Where does the spark of a story originate? Walking down the street trimmed with frosted pine swags, hearing the distant hum of a children’s choir and a mother berating her teenage son for wanting to spend Christmas day at the house of his girlfriend, her voice drips with disdain. A scene both festive and a bit heart-wrenching. I often find myself drawn to this kind of imagery, beauty in a place contrasted with hurtful humans. No matter how idyllic the setting is, if people are there, some will demand other’s obedience or display a kind of selfishness that soon ruins the idyll.

What makes a story unforgettable? It has to reveal a struggle hidden deep in you. Your personal connection with a particular kind of conflict that allows you to pour in the energy, and emotion needed to draw the interest of other people. That doesn’t mean the story has to be about you. But, it does have to be about what you hold dear. This idea is the germ of the story.

However, producing the story requires so much more, including the discipline needed to take that idea and express it in characters as they develop. It requires the ability to play with events in the plot as challenges arise, until the pacing flows. It requires ingenuity in resolving the conflict. This kind of creative work, known as elaboration, is the most difficult and time consuming part of writing.
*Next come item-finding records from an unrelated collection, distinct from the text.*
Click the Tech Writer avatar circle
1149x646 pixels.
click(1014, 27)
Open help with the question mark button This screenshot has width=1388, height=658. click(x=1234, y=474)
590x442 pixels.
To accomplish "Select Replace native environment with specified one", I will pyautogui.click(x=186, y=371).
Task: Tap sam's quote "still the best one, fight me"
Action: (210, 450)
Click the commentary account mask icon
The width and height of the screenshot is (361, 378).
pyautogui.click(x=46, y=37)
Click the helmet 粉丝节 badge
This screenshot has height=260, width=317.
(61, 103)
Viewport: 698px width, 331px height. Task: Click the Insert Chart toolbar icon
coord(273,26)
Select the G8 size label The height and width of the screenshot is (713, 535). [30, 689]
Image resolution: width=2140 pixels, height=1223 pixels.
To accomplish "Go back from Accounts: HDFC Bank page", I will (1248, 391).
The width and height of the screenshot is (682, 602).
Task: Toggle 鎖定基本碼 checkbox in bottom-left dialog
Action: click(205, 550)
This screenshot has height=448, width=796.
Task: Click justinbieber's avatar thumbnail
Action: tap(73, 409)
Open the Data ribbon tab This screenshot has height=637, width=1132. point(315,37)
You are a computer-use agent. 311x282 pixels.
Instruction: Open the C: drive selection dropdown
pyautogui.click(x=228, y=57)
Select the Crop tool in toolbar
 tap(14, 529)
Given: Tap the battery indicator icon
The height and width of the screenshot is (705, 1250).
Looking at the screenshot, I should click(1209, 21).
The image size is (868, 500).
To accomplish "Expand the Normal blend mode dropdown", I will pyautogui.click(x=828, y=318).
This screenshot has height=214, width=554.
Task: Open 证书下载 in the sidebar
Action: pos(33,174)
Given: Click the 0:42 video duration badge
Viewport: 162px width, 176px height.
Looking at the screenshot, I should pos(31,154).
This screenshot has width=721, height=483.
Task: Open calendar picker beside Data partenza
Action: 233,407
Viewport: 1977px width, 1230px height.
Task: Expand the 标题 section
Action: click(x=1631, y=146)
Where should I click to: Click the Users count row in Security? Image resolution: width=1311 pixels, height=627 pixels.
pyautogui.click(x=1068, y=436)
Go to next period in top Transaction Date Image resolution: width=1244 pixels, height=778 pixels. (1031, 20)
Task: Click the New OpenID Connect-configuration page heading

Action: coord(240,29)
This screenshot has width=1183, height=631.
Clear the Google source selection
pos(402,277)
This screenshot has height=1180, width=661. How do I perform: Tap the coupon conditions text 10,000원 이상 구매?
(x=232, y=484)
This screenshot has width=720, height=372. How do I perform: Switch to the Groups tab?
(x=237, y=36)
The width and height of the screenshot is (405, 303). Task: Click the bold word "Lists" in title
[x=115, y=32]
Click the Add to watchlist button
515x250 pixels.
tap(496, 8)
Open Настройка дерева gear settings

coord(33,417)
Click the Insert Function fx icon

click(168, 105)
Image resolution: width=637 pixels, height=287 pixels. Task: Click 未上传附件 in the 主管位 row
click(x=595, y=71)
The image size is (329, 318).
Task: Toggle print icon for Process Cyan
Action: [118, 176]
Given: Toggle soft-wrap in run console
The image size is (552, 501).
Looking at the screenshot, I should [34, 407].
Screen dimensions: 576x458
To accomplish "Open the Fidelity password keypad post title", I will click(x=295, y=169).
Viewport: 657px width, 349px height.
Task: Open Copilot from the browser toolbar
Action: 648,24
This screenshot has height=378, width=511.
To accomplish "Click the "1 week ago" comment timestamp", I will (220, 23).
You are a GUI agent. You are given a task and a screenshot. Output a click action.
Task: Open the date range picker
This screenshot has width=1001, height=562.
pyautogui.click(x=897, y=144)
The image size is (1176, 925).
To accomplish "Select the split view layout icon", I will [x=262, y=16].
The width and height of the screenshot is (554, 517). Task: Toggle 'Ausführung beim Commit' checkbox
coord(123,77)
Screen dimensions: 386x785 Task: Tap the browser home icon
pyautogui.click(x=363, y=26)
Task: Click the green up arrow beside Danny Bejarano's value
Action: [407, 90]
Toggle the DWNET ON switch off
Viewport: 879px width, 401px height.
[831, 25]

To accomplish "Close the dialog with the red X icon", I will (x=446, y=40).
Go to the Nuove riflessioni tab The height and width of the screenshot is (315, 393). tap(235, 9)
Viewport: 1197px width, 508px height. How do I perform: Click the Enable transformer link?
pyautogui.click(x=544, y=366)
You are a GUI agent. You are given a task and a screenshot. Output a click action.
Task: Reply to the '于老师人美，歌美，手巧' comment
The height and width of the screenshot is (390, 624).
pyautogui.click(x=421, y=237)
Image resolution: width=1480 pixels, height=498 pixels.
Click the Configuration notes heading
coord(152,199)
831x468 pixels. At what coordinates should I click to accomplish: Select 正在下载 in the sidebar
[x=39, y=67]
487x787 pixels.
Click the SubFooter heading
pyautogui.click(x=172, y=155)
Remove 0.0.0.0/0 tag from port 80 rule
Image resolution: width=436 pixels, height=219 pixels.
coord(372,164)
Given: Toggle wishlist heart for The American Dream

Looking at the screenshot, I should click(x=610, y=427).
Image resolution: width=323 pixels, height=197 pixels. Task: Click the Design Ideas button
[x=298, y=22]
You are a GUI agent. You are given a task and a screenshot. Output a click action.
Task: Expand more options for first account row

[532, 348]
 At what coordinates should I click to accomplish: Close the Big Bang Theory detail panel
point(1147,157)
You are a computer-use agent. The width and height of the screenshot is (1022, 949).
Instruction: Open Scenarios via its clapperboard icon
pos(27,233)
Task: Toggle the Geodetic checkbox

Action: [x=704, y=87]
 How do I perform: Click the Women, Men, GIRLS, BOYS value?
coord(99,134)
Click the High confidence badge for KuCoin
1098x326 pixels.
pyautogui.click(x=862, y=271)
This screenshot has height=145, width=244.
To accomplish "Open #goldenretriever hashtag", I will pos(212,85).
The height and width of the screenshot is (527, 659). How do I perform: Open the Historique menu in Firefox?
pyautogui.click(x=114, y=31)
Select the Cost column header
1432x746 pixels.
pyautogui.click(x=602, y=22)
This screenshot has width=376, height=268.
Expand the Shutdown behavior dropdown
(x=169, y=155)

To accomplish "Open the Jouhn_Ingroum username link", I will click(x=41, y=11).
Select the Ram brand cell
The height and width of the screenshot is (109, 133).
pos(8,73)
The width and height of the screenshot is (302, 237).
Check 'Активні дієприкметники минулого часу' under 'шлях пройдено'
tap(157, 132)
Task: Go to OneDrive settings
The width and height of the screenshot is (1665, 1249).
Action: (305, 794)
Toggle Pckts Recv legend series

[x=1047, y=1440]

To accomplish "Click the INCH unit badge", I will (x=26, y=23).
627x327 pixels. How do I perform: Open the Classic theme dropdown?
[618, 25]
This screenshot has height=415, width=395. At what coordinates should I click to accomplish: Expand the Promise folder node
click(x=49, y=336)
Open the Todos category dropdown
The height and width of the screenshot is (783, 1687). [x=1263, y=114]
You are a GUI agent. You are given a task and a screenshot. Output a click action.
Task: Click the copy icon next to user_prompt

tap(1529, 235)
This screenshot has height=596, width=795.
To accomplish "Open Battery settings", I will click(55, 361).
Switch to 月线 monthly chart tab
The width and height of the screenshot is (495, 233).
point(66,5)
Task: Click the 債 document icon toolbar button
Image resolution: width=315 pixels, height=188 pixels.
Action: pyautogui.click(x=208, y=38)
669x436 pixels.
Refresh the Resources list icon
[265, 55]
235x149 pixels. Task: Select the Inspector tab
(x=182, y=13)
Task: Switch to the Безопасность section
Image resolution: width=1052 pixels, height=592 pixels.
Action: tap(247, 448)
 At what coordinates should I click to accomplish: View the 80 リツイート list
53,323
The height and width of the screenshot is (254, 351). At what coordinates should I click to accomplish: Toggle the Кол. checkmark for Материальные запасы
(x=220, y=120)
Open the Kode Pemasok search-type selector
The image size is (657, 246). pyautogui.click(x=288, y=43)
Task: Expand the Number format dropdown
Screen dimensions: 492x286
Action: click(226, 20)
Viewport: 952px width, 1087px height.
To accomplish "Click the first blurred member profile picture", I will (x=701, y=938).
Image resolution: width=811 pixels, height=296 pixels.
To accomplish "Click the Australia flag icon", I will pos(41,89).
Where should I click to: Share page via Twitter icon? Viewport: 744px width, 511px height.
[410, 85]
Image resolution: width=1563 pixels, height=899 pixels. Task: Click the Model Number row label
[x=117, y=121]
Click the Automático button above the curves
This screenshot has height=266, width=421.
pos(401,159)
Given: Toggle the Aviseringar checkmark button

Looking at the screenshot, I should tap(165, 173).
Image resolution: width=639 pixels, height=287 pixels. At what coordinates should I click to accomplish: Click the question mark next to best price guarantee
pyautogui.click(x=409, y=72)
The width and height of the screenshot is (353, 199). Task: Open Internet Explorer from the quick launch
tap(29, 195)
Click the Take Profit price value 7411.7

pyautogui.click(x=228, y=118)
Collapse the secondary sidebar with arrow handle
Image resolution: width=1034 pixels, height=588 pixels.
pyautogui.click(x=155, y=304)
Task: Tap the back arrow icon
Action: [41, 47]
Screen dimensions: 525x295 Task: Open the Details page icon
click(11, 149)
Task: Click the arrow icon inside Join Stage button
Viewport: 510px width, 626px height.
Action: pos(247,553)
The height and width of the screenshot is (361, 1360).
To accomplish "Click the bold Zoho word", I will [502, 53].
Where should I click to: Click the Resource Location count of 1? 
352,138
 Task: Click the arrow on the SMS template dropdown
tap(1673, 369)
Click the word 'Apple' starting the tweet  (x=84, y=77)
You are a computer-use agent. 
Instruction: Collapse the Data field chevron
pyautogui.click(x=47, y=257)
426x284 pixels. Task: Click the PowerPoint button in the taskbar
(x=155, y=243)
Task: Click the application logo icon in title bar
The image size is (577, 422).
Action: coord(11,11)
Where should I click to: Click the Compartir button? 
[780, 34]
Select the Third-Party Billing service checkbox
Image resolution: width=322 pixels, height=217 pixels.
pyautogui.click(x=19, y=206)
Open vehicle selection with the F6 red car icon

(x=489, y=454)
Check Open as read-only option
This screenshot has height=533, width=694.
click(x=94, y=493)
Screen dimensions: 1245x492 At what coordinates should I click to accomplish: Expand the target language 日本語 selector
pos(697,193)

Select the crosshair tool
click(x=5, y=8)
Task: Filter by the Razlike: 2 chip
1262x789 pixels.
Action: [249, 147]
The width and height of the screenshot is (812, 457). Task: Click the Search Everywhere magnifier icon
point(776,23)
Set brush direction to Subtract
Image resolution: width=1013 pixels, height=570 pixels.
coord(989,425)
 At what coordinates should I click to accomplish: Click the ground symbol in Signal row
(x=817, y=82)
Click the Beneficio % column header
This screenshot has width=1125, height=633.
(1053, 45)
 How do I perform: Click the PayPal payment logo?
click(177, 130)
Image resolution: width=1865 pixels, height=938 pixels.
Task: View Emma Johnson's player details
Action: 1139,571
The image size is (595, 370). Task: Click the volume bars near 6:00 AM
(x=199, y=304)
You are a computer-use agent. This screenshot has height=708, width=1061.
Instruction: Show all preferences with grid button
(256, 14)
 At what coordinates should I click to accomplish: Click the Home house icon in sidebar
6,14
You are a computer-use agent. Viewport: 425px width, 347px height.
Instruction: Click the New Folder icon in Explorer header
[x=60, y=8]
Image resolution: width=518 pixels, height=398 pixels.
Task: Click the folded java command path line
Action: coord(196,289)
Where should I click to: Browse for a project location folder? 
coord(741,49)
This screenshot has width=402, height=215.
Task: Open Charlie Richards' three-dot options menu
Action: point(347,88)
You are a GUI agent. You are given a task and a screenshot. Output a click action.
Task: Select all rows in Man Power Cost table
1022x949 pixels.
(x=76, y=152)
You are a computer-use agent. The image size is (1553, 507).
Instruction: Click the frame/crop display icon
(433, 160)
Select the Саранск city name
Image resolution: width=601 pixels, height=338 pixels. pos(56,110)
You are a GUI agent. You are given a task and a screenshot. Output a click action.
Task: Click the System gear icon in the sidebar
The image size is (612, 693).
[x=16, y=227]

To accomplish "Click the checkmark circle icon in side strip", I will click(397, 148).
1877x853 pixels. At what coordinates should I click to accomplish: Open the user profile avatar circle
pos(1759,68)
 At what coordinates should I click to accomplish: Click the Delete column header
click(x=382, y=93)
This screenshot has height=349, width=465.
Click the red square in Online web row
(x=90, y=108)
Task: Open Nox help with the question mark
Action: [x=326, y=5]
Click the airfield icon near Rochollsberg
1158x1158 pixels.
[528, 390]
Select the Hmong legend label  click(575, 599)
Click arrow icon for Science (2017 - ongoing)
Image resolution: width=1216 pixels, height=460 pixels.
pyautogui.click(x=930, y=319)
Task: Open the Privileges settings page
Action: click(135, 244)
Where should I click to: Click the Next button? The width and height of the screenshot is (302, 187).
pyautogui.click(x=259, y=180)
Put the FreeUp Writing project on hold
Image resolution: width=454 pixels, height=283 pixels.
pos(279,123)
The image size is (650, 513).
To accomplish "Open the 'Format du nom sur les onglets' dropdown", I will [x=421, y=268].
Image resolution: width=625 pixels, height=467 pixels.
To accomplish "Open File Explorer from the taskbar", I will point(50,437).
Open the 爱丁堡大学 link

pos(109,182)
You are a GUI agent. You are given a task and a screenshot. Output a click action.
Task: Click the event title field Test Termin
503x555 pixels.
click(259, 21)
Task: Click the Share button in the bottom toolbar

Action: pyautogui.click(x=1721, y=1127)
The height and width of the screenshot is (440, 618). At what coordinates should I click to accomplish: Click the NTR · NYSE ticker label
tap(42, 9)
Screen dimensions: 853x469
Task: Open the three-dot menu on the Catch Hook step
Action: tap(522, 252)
If you follow instructions and tick boxes when constructing a story, you will write a story that resembles ones that have been written before without the investment of your heart or stretching your ability to the breaking point by creating a vision that you have not yet seen. You can learn from instruction on writing, but at some point, you have to diverge from that to make a story compelling because it is your own.

Try this exercise. Keep a notebook with you the entire day. Whenever something intrigues you, an image, an event, or conversation, record them. If toting the notebook is a bit too much you can record these on a phone as I do. (Just make sure you are not connected to the internet so that you can shut down the drain of social media). If there is too much distraction in your world to write your thoughts, go to a dark room, with only enough light to write. It helps to observe not only what is going on in your vision, but also what is going on in your mind. At the end of the day review your writing and see which parts seem to draw you in while reading. Those are the themes and techniques that you can use to make your fiction come alive.